The industrial manufacturing division saw 60.4% and 39.5% decline in revenue and net profit respectively, attributable to a change in accounting treatment for Senyar Industries and Advanced Pipes and Casts Company, both of which are now accounted for as joint ventures having both previously been consolidated as subsidiaries. Aside from this, 2018 was a year of heightened competition and increased market sensitivity towards price, Aamal said, adding to mitigate these factors and maintain its competitive advantage, the industrial manufacturing has identified several new opportunities for the incremental revenue streams and profitability.Trading and distribution segment saw 7.8% and 9.9% increase in net profit and revenue respectively, on Ebn Sina Medical – the largest business in the trading and distribution segment – which enjoyed a particularly successful year as it saw increases in both revenue and net profit. 

In response to the ongoing Qatar border blockade, it sourced pharmaceutical products directly from the countries of origin (Europe).The property segment reported an 8% fall in revenue and 10% in net profit.As a result of the ongoing upgrade and redevelopment work on Aamal’s flagship City Center Doha shopping mall in the West Bay, the subsidiary saw an 18% decline in net profit. The renovation work, which is progressing on schedule, is being undertaken to keep abreast of competition and cement its status as the country’s premier retail destination. Despite declining rents in the retail sector, Aamal Real Estate, reported an 8% year-on-year increase in revenue and a 7% in net profit as it focused on expanding its residential portfolio through several acquisitions and completing the construction of 63 apartments.

While revenues in the managed services segment increased marginally by 1.5%, net profit soared 17.1% with significant achievements across several subsidiaries.
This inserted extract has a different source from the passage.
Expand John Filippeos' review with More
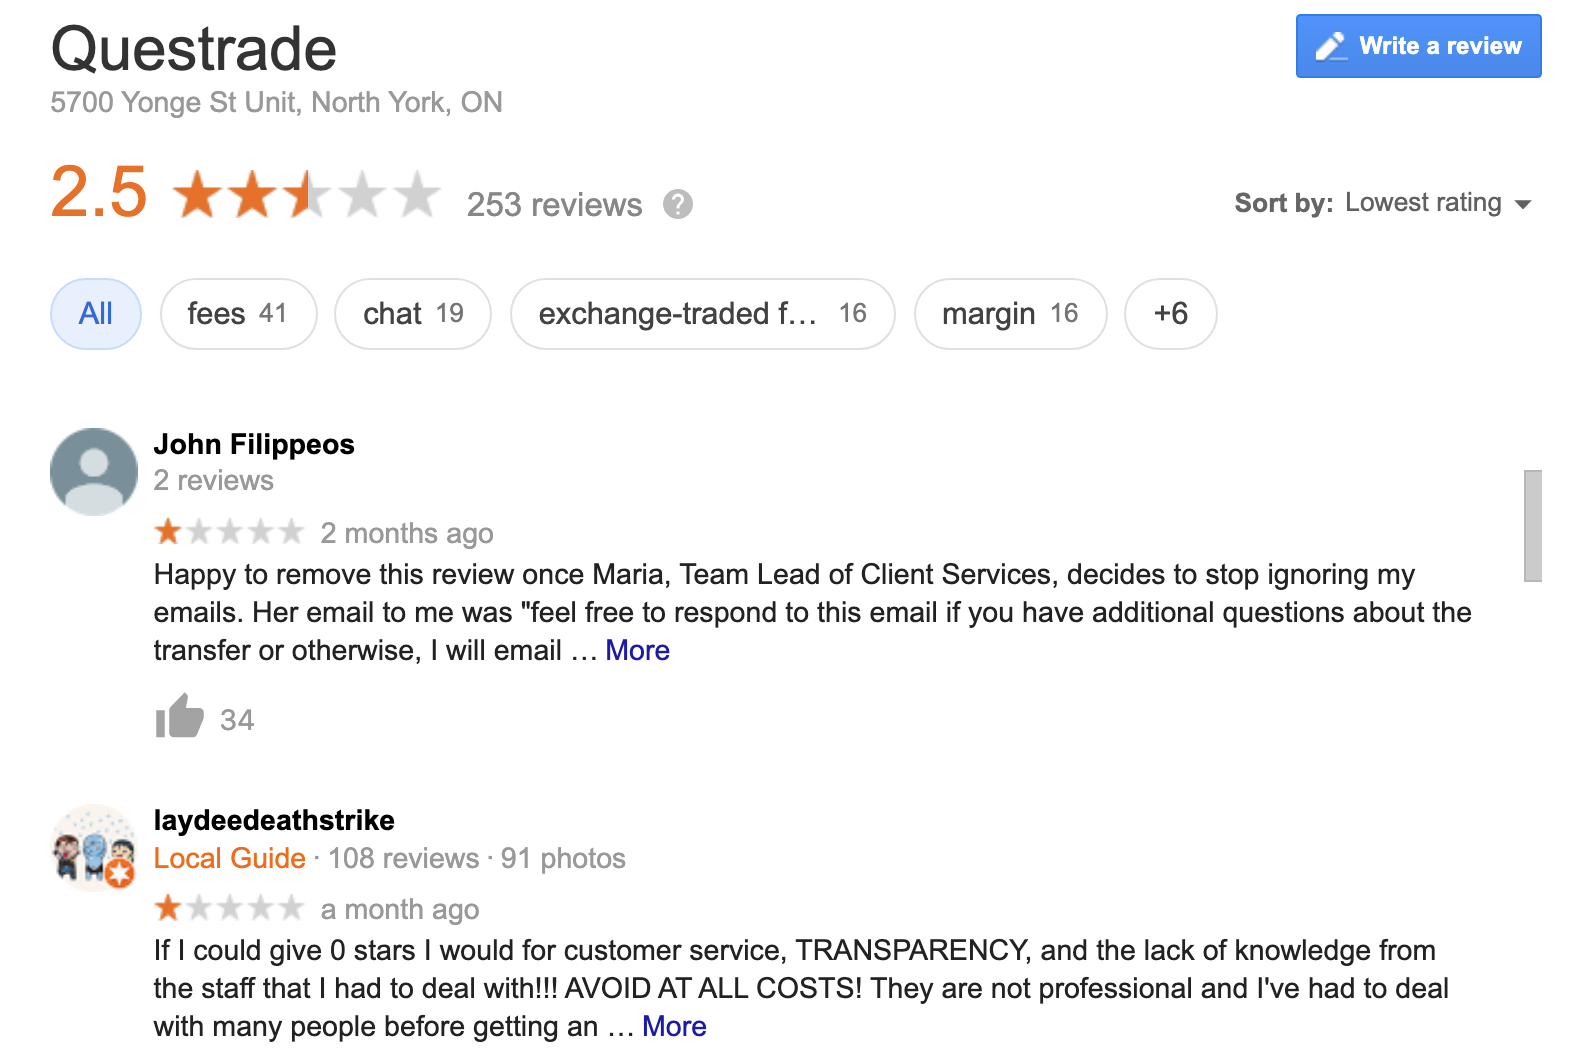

Aamal Services, which primarily serves the business sector and is the largest of the subsidiaries in this segment, saw an 11% fall in revenue but a 58% jump in net profit. This significant increase in net profit is the result of a detailed expenditure review undertaken in early 2018, which led to the successful renegotiation of contract rates with suppliers.“Looking ahead through 2019, Aamal remains well-positioned for further sustainable growth. We will continue to leverage our strong financial position and pursue our successful diversification strategy, building on Aamal’s leading positions across a number of different sectors and selectively expanding so as to create long-term shareholder value,” said Sheikh Mohamed bin Faisal al-Thani, vice-chairman and managing director of Aamal.